NJ town refuses to fly flag on half-mast over Whitney Houston’s death
Washington: Whitney Houston was laid to rest last weekend and flags at municipalities across New Jersey were lowered at half-mast, but one town ignored orders to do so.
Houston was a native of New Jersey and, according to governor Chris Christie, made significant cultural contributions to her home state.
“For those people who say, ‘I don’t think she deserves it,’ I say to them, ‘I understand that you don’t think that. I do, and it’s my executive order,’” the LA Times quoted him as saying last week.
However, Wayne Township did not follow the governor’s executive order - at the request of Mayor Christopher P Vergano.
“As of today I have received 13 emails in favour of not lowering the flags and one opposed to my decision,” he was quoted as saying in an email on Monday.
“The emails came from as far as Florida, Texas and Virginia. My personal feeling is that the flag should only be lowered as an honour for military personal and fallen police officers. Most of the people that contacted me were in the military service and thanked me for my decision,” he said.
Among those in the town objecting to lowering the flag in Houston’s honour was the Wayne Township Policemen’s Benevolent Association, Local 136. The group’s Facebook page had a letter posted on it, which association President Scott Rappaport wrote to Vergano on February 16.

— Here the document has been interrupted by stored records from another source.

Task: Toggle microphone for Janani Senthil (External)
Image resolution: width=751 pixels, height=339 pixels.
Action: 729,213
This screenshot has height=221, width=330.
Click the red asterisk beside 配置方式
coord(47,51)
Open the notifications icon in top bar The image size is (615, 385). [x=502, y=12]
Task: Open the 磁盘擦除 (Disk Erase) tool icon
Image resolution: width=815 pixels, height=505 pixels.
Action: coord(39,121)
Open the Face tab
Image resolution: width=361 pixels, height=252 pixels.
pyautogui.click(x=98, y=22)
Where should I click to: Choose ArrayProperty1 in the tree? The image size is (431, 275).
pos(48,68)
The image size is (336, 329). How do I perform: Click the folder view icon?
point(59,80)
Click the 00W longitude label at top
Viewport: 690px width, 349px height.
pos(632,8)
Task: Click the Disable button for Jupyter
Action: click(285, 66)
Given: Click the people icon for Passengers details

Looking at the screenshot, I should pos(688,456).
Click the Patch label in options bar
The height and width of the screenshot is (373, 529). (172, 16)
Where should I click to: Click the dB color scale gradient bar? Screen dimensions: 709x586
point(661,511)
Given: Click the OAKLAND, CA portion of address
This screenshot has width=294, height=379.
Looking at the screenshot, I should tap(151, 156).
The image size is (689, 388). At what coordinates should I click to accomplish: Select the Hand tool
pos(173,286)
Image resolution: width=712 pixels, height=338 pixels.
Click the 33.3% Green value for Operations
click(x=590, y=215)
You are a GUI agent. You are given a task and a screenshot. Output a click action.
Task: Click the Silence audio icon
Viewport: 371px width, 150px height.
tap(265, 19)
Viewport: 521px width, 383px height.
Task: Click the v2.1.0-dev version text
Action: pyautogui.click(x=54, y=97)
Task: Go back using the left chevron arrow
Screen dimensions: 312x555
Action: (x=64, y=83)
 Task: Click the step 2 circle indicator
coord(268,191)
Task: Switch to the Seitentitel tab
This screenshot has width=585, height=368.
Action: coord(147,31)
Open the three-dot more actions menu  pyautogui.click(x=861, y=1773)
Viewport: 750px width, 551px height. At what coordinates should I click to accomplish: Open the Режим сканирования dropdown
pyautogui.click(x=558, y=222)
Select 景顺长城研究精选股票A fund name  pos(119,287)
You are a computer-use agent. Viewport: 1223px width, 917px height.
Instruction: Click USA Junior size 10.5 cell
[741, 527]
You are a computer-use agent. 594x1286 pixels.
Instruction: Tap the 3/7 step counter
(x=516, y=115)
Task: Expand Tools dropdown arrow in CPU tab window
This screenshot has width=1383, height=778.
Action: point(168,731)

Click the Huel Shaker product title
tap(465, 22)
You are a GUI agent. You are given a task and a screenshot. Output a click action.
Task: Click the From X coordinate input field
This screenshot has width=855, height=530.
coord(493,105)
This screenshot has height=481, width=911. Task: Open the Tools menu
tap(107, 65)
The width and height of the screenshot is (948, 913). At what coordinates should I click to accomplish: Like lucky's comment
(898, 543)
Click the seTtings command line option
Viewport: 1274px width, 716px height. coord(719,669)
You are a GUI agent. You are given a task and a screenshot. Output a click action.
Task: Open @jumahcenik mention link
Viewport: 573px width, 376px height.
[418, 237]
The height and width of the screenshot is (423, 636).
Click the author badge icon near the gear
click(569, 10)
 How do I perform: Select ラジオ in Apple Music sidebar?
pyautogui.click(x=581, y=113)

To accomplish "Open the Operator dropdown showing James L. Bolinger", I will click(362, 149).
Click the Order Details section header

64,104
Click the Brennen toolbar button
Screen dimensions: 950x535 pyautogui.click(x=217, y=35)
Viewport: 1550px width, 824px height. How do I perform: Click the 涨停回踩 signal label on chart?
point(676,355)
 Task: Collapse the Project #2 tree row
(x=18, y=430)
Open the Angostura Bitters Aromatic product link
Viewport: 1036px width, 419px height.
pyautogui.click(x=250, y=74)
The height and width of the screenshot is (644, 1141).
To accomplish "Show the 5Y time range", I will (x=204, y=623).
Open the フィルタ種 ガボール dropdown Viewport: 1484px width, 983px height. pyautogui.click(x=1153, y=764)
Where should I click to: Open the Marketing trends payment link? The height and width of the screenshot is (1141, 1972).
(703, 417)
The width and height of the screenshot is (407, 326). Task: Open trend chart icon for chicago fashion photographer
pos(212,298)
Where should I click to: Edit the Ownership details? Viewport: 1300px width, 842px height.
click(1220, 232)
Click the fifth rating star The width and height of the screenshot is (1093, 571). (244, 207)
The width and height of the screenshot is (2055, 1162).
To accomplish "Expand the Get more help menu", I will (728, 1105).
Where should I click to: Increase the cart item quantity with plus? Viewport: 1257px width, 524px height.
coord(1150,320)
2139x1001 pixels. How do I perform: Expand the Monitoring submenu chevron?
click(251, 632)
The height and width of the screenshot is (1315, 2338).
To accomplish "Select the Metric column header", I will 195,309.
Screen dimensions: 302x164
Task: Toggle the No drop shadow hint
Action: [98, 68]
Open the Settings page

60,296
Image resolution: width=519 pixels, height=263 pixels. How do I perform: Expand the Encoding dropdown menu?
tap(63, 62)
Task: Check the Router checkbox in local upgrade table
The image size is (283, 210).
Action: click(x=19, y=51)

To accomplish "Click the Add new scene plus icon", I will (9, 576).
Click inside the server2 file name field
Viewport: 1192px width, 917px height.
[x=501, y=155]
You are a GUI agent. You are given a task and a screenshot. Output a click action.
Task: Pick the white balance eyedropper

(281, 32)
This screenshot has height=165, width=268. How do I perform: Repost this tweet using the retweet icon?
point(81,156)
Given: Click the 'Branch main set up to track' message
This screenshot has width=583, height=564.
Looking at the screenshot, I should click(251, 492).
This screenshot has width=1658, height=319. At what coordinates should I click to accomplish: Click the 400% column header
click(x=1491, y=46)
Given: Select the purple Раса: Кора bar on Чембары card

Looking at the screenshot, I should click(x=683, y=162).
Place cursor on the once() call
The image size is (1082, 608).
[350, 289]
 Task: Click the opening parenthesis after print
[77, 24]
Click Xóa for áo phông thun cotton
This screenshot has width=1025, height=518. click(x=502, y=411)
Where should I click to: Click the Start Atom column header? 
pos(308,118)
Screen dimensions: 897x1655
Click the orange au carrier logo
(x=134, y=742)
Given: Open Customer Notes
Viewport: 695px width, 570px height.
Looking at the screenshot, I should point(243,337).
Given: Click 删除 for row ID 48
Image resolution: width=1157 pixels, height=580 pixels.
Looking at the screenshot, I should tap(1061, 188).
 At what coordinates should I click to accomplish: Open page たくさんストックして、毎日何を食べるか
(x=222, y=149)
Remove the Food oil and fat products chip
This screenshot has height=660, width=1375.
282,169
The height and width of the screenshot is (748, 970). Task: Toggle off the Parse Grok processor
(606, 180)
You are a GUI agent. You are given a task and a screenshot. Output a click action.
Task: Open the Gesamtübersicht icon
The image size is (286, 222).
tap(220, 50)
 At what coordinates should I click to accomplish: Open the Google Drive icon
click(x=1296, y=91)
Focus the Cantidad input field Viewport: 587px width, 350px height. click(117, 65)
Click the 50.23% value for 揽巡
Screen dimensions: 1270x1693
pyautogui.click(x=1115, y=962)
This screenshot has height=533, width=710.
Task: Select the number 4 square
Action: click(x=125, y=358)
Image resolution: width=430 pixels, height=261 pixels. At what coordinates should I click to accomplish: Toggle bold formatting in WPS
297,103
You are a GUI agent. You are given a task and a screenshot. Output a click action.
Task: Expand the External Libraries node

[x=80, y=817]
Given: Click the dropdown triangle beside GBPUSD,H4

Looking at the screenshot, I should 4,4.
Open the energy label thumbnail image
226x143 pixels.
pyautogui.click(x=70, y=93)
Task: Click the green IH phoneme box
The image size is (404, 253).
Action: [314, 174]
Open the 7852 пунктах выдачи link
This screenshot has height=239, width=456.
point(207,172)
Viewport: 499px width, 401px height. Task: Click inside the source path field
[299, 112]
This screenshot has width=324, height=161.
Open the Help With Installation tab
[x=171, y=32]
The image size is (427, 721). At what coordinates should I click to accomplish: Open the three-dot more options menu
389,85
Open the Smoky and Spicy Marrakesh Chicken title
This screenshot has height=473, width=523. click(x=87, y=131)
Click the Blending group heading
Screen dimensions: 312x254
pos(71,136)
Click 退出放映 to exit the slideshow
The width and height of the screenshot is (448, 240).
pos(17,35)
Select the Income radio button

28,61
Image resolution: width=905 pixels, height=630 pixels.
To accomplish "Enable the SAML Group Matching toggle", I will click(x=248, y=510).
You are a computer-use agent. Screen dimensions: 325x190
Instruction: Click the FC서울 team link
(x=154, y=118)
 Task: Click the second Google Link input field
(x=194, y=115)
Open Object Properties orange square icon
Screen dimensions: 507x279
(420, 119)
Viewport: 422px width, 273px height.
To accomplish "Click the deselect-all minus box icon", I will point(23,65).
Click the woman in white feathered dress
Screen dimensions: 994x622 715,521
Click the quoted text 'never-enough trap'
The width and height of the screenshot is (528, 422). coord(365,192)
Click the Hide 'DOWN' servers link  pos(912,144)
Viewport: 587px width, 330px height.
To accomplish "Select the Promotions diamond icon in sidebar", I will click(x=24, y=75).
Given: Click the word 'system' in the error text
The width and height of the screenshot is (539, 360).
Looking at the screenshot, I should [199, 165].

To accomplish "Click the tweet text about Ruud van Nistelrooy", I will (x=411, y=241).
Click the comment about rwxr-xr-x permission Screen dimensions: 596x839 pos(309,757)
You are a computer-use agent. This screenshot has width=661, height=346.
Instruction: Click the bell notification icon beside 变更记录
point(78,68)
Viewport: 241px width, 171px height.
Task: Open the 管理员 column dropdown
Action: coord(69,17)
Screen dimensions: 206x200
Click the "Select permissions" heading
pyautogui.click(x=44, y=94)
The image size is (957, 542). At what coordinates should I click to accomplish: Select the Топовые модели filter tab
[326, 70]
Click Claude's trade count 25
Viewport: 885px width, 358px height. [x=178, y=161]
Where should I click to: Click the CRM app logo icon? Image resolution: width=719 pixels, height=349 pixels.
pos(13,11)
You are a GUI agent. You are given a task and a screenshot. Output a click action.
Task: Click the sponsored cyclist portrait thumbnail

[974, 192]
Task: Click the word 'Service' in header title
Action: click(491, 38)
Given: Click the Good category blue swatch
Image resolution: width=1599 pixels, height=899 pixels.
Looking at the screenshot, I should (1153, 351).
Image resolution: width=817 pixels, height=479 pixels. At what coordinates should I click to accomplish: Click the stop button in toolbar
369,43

“Every death is a tragedy and we mean not to take that away from Ms Houston’s family, friends and fans. However, we disagree that her death is somehow more significant or more important than the thousands of military personnel and civilians that die serving our country,” the letter said.
The association did not know was that Vergano had already made up his mind to keep the flags flying as usual.
Houston died February 11 at age 48. Her body was found in the bathtub of her guest room at the Beverly Hilton Hotel in Beverly Hills. Authorities have not yet announced a cause of death.
Christie’s decision to lower the flag has prompted both pro and con comments across the country.